Personal information
- Nationality: Papua New Guinean
- Born: Sharon Toako 12 October 1992 (age 33) East New Britain, Papua New Guinea

Sport
- Country: Papua New Guinea
- Sport: Athletics
- Event: Javelin throw

Achievements and titles
- Personal best: 49.18 m (2019)

Medal record
Women's athletics
Representing Papua New Guinea
Oceania Championships
| Silver medal – second place | 2017 Suva | Javelin throw |
| Silver medal – second place | 2024 Suva | Javelin throw |
Pacific Games
| Gold medal – first place | 2019 Apia | Javelin throw |
| Gold medal – first place | 2023 Honiara | Javelin throw |
Pacific Mini Games
| Silver medal – second place | 2017 Port Vila | Javelin throw |
| Silver medal – second place | 2022 Saipan | Javelin throw |
| Bronze medal – third place | 2017 Port Vila | Hammer throw |

= Sharon Toako =

Papua New Guinean javelin thrower

Sharon Toako (born 12 October 1992) is a Papua New Guinean track and field athlete who competes in the javelin throw. She won gold at the 2019 Pacific Games with a throw of 47.13 meters. Her personal best of 49.18 m set in 2019 is the current Papua New Guinean national record.

Toako is a 6-time national champion for Papua New Guinea.

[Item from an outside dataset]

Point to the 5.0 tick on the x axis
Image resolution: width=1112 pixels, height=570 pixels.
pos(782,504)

She holds 4 national record marks namely for the javelin throw, discus throw, shot put (indoor), and weight throw (indoor).

==Personal life==
Toako was a student-athlete at the New Mexico Highlands University in Las Vegas, New Mexico from 2017 to 2019. She graduated in 2020 with a Science degree majoring in forestry.